Of the lines listed below, return exactly those that run from the line containing "Task: Click the Next button in wizard" through the line containing "Task: Select Edit from the top navigation", both included.

● **Information provided**
---
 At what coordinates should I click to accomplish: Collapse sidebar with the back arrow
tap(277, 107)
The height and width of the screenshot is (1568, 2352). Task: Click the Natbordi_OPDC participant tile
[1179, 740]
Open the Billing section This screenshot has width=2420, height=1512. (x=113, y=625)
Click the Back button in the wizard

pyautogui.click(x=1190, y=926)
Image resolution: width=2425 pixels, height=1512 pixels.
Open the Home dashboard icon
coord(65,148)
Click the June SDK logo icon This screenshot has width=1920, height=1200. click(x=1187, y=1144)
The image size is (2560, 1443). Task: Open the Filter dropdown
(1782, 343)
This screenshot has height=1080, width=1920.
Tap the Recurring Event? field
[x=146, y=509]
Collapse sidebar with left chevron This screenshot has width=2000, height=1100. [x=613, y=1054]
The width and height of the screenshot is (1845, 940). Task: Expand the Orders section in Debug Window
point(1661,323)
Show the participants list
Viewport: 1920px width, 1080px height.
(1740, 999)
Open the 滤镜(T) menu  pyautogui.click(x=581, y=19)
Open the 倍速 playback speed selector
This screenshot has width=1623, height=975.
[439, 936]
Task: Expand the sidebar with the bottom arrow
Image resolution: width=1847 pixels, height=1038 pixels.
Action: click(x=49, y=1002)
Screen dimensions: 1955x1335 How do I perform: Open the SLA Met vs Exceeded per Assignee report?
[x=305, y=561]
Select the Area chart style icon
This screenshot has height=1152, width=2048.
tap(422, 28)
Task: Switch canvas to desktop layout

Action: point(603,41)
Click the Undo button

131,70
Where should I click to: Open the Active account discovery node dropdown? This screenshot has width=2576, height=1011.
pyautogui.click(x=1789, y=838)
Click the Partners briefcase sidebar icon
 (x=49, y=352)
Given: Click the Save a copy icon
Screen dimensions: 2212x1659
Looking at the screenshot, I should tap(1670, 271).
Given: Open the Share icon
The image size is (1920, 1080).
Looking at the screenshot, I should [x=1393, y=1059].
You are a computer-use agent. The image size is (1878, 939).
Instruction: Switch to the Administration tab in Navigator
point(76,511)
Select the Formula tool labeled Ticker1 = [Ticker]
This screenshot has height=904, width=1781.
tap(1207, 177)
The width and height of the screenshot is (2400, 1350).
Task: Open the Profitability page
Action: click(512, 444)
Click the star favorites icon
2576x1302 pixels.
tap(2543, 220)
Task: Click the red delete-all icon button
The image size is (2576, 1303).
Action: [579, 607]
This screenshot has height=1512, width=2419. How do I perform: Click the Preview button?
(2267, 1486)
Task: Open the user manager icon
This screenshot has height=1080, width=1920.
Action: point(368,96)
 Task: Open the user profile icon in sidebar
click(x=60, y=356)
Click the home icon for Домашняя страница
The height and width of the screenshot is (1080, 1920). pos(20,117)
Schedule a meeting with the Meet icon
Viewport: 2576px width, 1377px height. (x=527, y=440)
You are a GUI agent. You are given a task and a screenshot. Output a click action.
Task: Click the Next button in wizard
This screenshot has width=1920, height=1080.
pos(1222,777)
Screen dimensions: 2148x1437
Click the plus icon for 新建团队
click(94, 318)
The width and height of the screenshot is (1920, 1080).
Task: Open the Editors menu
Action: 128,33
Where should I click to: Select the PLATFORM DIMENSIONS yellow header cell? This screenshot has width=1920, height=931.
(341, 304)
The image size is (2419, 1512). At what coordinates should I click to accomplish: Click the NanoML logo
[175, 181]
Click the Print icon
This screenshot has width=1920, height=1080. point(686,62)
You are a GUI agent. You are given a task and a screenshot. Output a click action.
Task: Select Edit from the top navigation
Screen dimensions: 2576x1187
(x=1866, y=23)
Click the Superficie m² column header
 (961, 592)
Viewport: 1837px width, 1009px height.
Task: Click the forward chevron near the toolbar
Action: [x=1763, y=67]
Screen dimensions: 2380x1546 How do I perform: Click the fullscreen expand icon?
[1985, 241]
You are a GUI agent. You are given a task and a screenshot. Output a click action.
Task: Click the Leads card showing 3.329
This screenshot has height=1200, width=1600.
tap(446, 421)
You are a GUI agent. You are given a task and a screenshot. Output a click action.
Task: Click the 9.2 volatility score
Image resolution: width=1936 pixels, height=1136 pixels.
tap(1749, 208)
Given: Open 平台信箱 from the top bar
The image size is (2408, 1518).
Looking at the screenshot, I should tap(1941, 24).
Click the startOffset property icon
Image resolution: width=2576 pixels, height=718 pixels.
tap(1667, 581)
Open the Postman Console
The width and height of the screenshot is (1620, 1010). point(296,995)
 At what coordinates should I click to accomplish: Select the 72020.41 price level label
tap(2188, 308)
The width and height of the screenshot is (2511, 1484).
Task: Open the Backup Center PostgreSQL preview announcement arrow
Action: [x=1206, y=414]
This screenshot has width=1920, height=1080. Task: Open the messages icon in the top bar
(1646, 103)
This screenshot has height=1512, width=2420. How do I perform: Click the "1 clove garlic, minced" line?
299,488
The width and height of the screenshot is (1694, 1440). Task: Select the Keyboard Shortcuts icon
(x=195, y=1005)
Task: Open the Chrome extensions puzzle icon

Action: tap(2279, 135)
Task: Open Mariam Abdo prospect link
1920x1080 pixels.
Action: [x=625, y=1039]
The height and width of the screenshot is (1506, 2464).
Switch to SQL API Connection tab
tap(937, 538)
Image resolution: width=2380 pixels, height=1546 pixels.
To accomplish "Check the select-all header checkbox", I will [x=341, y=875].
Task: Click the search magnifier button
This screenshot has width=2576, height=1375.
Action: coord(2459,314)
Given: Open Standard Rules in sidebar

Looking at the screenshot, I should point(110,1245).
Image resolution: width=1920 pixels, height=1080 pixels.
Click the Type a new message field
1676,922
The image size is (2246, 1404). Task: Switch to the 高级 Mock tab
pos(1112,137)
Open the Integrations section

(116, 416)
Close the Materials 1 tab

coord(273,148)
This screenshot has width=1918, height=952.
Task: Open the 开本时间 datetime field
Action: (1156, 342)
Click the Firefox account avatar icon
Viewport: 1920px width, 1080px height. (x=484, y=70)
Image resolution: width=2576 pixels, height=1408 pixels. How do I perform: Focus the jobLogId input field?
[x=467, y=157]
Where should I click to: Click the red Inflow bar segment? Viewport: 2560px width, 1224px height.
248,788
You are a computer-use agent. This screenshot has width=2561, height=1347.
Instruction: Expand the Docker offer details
---
● **Written answer**
Task: Click the Next button in wizard
This screenshot has width=1920, height=1080.
pos(1222,777)
Screen dimensions: 2148x1437
Click the plus icon for 新建团队
click(94, 318)
The width and height of the screenshot is (1920, 1080).
Task: Open the Editors menu
Action: 128,33
Where should I click to: Select the PLATFORM DIMENSIONS yellow header cell? This screenshot has width=1920, height=931.
(341, 304)
The image size is (2419, 1512). At what coordinates should I click to accomplish: Click the NanoML logo
[175, 181]
Click the Print icon
This screenshot has width=1920, height=1080. point(686,62)
You are a GUI agent. You are given a task and a screenshot. Output a click action.
Task: Select Edit from the top navigation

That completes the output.